[REQUIRED ACTION A]
Answer these questions from the text about zombies, please, one answer per line and marked the same way:
(i) What is the name of the emergency room doctor?
(ii) Which mental illness is given as an example?
(iii) Where does the voodoo sub-culture operate?
[REQUIRED ACTION B] Echo the part of the text about zombies between "Throughout the third" and "a zombie-like effect.", inclusive.
==== EXTRACT TO READ
He further explained that the police have encountered other people who took all their clothes off and became extremely violent with what seems like super-human strength. They also commonly bite people, using their jaws as weapons.

Emergency Room Doctor Paul Adams agreed with Aguilar noting that similar cases have shown up in their ER, “We noticed an increase, probably after Ultra Fest.” He added the new LSD commonly known as Bath Salts can raise a person’s body temperature so high that the individual loses their ability to think logically and loses the ability to feel pain. This is followed by the onset of delirium and that’s when things can get really ugly.

So let’s be clear – this guy did not turn into a zombie. He was driven mad as a result of this terrible drug’s effect on his body.

Mental Illness

Throughout the third world countries (and let’s face it, even in more developed nations), people with serious mental illnesses are left to wander and fend for themselves. They may suffer from schizophrenia or some other psychotic illness that causes them to stare blankly at their surroundings, to be unresponsive, to look disheveled and unkempt, to behave in bizarre ways. People are often afraid of them and attribute their problems to being zombies.

In addition to mental illness, let’s remember that birth defects, systemic illnesses, and other biological problems can also bring on symptoms resulting in a zombie-like effect.

These people are not zombies, they are regular human beings who need medical treatment.

Voodoo Practices

The topic of the voodoo practice of turning a human being into a zombie is complex.  It involves the long-term use of drugs to control the victim, while tying into a sub-culture that operates on Haiti with a mind and rules of its own.
========
==== GIVEN INFORMATION
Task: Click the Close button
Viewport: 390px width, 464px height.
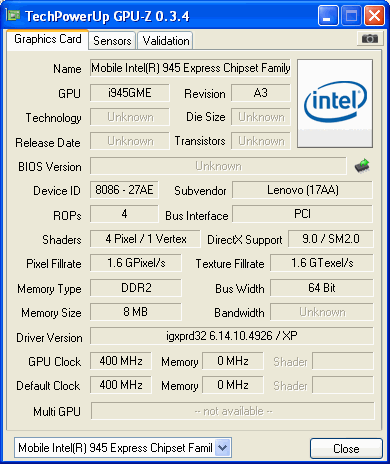Action: tap(346, 449)
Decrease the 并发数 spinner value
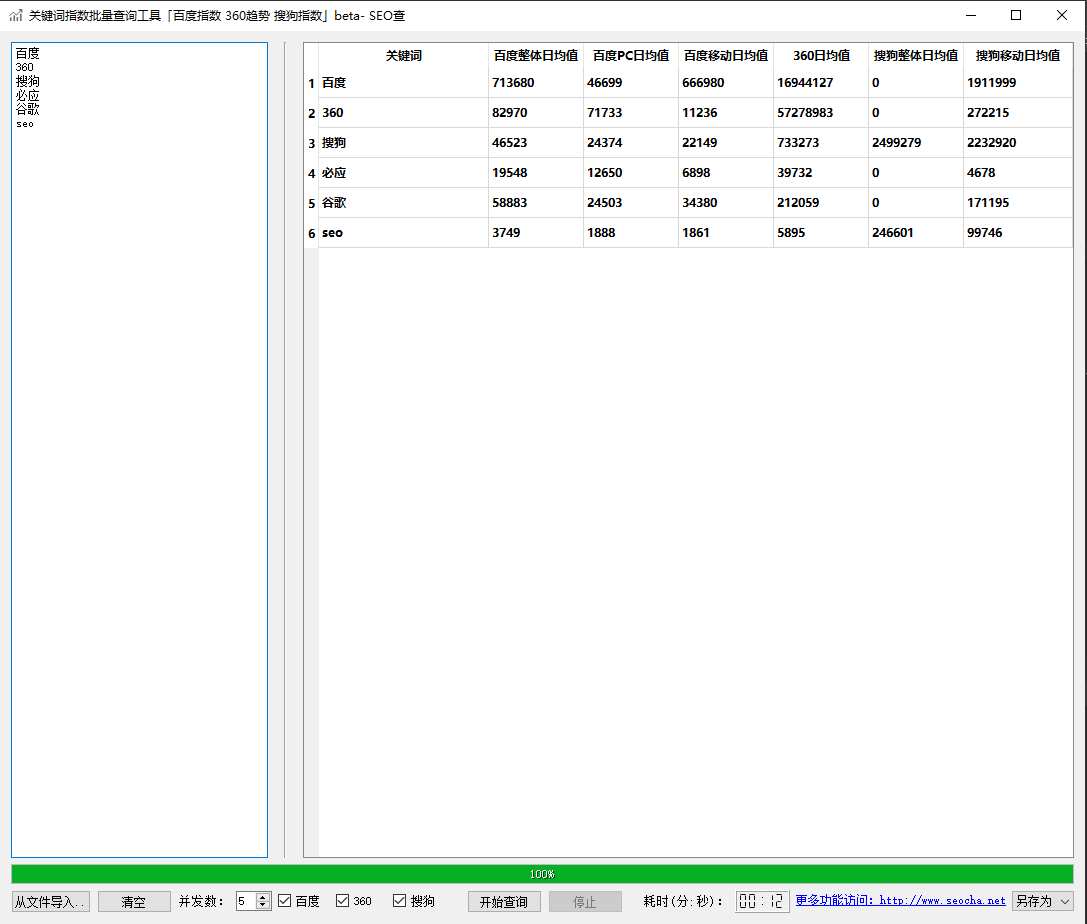The image size is (1087, 924). click(x=263, y=906)
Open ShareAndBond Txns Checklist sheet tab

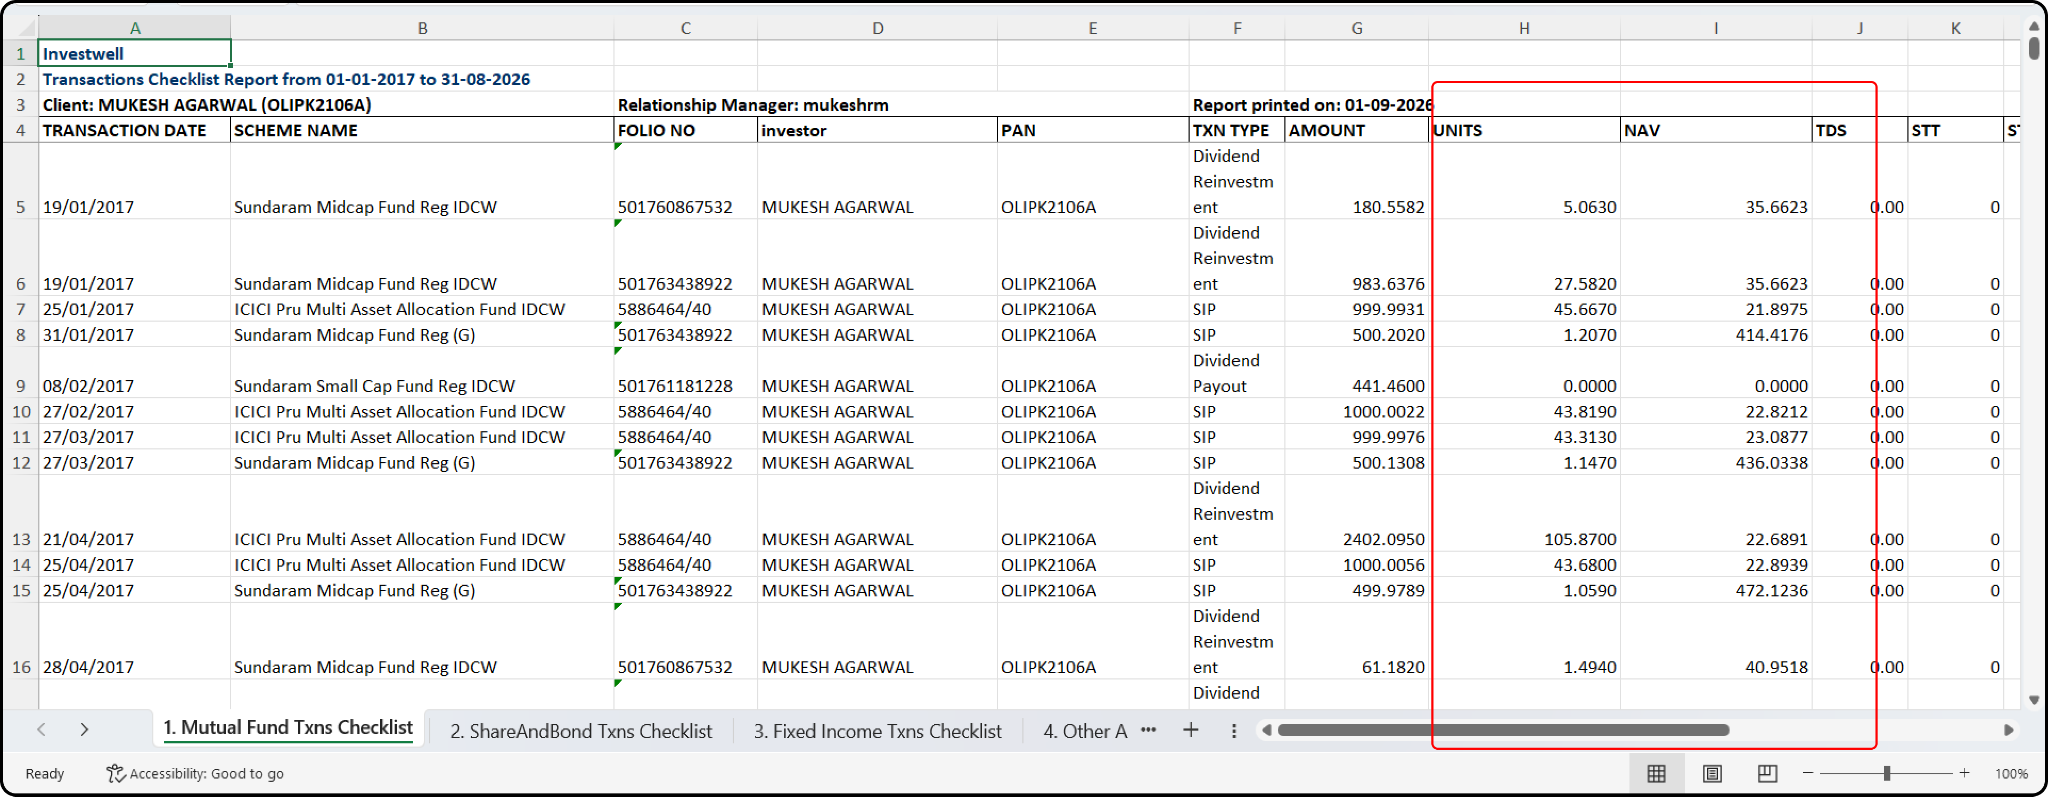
========
[FINAL ANSWER A]
(i) Paul Adams
(ii) Schizophrenia
(iii) Haiti

[FINAL ANSWER B]
Throughout the third world countries (and let’s face it, even in more developed nations), people with serious mental illnesses are left to wander and fend for themselves. They may suffer from schizophrenia or some other psychotic illness that causes them to stare blankly at their surroundings, to be unresponsive, to look disheveled and unkempt, to behave in bizarre ways. People are often afraid of them and attribute their problems to being zombies.

In addition to mental illness, let’s remember that birth defects, systemic illnesses, and other biological problems can also bring on symptoms resulting in a zombie-like effect.